# [Texte à lire]

━━━━━━━━━━━━━━━━━━━━

Inévitablement, la guerre interroge, et on est amené à l'inscrire dans une explication globale, et ce sont souvent des explications globales qui suscitent le pacifisme. Le pacifisme, si on le considère à partir du moment où il existe comme une forme de pensée systématique et organisée, date du 20e siècle, et, dans l'ensemble, il émerge à gauche, voire à l'extrême gauche, et cette alliance avec les philosophies de gauche va peser sur son destin. C'est à gauche que le pacifisme a trouvé la plupart de ses leaders, et qu'il a même pu, à certains moments, devenir un mouvement de masse. Pourquoi ne trouve-t-il pas d'écho à droite? C'est qu'il n'est pas facile de concilier cet impératif, l'attachement inconditionnel à la paix, avec un certain nombre de sentiments ou de valeurs qui occupent une place importante dans la conscience de droite: l'attachement à la grandeur nationale, la sympathie pour l'institution militaire et ce qu'elle représente de valeurs morales, l'autorité, la discipline, le dévouement, le sacrifice; de là on ne va pas forcément jusqu'à faire l'éloge de la guerre, mais il y a un ensemble de sentiments auxquels le pacifisme est généralement amené à s'attaquer.

━━━━━━━━━━━━━━━━━━━━

# [Consigne 1]
Répondez brièvement à ces questions sur le texte sur le pacifisme.
(a) De quel siècle date le pacifisme en tant que forme de pensée systématique et organisée ?
(b) De quel côté politique le pacifisme a-t-il trouvé la plupart de ses leaders ?
(c) Quelles valeurs morales l'institution militaire représente-t-elle selon le texte ?

━━━━━━━━━━━━━━━━━━━━

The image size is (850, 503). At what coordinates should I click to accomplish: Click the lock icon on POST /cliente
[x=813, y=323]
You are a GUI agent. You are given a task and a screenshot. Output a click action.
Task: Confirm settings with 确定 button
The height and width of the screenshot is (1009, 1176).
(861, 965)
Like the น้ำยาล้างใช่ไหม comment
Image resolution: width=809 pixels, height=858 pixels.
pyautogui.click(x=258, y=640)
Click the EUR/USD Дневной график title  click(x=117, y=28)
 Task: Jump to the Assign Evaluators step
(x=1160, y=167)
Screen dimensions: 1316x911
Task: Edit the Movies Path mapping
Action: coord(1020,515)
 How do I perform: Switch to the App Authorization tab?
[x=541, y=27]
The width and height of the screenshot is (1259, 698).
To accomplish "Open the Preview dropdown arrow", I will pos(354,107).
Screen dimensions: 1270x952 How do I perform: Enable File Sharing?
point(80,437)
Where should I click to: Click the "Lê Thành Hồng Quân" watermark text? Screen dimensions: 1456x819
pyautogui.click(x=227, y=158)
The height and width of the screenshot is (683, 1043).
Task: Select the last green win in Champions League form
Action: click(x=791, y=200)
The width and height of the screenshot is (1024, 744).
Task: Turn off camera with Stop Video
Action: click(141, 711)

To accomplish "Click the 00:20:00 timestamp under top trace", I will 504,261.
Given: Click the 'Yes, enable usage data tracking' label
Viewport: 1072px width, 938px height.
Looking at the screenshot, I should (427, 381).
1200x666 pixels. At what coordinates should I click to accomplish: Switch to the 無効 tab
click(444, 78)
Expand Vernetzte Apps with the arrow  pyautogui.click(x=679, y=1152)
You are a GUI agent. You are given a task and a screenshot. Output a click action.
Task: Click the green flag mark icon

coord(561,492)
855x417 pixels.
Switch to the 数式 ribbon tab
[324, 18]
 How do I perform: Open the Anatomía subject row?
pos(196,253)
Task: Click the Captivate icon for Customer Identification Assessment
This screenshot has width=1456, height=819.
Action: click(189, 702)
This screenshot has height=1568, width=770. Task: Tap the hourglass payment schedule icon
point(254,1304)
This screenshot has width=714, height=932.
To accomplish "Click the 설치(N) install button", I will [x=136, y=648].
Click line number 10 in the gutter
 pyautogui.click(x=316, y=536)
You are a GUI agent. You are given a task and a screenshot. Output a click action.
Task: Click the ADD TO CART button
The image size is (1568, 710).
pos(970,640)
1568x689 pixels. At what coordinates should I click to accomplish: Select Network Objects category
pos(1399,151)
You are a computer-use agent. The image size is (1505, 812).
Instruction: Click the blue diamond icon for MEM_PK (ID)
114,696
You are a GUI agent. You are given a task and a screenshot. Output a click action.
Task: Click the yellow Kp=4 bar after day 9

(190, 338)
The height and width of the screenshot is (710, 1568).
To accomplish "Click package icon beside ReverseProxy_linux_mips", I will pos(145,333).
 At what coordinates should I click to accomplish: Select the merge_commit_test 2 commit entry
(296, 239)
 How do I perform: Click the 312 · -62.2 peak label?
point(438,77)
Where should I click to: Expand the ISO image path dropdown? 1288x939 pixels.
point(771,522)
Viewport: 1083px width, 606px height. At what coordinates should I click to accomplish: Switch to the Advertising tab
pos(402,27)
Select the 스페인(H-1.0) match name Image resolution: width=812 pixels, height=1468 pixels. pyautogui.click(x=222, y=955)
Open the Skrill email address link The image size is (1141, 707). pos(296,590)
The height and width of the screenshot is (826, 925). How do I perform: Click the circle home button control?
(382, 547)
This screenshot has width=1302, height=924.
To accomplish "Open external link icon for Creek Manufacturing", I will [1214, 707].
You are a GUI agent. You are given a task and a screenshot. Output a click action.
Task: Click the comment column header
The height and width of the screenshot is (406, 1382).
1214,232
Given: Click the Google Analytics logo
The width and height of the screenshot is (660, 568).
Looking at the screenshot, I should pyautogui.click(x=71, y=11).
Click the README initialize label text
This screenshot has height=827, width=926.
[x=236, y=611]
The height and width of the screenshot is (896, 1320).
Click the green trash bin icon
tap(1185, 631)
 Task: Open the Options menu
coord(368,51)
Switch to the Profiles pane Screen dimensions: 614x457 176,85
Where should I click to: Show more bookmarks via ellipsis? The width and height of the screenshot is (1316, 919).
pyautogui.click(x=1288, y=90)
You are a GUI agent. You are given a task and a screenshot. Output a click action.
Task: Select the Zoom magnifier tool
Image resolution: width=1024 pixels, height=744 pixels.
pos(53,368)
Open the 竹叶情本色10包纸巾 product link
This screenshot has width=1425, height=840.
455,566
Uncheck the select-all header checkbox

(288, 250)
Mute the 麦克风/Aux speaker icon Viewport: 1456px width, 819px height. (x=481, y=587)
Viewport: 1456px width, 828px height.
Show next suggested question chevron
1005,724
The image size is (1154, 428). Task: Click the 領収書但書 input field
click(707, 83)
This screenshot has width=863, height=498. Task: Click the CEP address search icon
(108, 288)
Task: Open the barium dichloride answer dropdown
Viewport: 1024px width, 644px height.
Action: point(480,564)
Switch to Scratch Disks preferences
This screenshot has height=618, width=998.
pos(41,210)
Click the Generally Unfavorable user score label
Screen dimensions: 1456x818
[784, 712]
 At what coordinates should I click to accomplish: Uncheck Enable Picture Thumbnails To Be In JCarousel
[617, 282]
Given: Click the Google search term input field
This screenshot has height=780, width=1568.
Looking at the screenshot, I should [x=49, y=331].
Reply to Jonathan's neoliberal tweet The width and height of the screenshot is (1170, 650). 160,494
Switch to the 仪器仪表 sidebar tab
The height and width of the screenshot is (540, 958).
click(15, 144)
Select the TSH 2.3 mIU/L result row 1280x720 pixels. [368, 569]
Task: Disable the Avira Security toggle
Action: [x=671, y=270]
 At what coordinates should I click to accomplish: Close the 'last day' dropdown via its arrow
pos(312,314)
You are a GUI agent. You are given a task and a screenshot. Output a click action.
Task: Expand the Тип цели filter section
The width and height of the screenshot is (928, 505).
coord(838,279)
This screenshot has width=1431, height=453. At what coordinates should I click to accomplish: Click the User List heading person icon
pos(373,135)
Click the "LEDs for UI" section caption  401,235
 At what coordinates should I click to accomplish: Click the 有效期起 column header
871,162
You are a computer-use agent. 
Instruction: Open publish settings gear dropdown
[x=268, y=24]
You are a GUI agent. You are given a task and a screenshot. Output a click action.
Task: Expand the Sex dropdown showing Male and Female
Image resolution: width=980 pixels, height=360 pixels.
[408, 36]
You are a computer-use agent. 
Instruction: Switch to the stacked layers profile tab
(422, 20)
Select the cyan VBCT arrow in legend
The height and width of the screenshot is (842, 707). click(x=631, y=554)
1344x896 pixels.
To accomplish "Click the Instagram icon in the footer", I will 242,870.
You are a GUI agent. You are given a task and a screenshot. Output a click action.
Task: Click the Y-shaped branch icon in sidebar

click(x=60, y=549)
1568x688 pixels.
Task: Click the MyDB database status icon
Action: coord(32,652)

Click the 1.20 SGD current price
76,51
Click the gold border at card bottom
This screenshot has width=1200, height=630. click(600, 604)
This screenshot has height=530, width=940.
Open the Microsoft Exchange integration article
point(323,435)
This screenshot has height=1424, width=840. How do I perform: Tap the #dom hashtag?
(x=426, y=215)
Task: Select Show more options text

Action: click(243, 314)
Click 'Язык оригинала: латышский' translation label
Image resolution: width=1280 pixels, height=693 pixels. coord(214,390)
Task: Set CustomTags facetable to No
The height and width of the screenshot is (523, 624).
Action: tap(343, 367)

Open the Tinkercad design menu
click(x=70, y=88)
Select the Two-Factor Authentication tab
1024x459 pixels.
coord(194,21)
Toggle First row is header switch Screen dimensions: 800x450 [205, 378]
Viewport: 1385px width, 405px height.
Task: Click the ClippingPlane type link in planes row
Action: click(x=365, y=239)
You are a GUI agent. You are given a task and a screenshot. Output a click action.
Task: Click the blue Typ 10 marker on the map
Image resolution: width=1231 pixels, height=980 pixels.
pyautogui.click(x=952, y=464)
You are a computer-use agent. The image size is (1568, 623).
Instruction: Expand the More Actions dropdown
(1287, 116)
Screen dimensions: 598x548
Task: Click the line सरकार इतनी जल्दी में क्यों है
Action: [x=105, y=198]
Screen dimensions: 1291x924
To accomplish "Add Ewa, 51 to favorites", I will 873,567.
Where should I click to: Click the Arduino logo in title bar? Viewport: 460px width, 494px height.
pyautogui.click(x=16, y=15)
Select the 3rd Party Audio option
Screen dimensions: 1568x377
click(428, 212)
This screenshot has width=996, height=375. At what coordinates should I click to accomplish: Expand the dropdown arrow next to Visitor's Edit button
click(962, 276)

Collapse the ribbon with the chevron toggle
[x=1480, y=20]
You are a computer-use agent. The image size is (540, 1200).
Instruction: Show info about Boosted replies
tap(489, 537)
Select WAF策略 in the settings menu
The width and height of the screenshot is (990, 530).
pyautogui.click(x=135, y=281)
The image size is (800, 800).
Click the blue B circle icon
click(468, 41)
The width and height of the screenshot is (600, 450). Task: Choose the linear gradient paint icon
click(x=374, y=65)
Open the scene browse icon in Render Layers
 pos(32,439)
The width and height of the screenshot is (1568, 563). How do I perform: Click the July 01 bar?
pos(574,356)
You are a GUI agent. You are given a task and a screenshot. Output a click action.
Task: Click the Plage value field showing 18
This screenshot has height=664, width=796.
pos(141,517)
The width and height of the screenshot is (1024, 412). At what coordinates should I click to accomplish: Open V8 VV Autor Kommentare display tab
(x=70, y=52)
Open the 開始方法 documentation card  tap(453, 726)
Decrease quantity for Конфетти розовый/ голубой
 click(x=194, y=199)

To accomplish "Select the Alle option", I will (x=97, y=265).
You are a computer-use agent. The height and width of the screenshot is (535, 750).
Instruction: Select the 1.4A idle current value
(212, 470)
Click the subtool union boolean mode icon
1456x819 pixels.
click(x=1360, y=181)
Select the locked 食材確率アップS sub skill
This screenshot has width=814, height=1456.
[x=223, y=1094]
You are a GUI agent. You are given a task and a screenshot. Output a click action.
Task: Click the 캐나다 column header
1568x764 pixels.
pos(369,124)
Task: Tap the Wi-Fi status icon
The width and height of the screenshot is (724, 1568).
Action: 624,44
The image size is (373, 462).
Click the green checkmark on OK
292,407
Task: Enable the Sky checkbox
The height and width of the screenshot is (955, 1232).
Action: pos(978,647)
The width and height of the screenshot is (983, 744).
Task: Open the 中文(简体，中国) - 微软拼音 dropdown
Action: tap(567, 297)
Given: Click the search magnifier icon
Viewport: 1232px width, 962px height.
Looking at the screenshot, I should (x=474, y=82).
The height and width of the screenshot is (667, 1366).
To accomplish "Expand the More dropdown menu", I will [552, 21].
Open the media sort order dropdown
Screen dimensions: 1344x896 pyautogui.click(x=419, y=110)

━━━━━━━━━━━━━━━━━━━━

# [Consigne 2]
Exprimez sous forme de liste JSON de chaînes, une par ligne et sans les lignes vides, les lignes du listing allant de celle qui contient "Given: Click the search magnifier icon" jusqu'à la fin du listing, toutes deux comprises, s'il vous plaît.

# [Réponse 1]
(a) Du 20e siècle.
(b) À gauche.
(c) L'autorité, la discipline, le dévouement et le sacrifice.

# [Réponse 2]
[
  "Given: Click the search magnifier icon",
  "Viewport: 1232px width, 962px height.",
  "Looking at the screenshot, I should (x=474, y=82).",
  "The height and width of the screenshot is (667, 1366).",
  "To accomplish \"Expand the More dropdown menu\", I will [552, 21].",
  "Open the media sort order dropdown",
  "Screen dimensions: 1344x896 pyautogui.click(x=419, y=110)"
]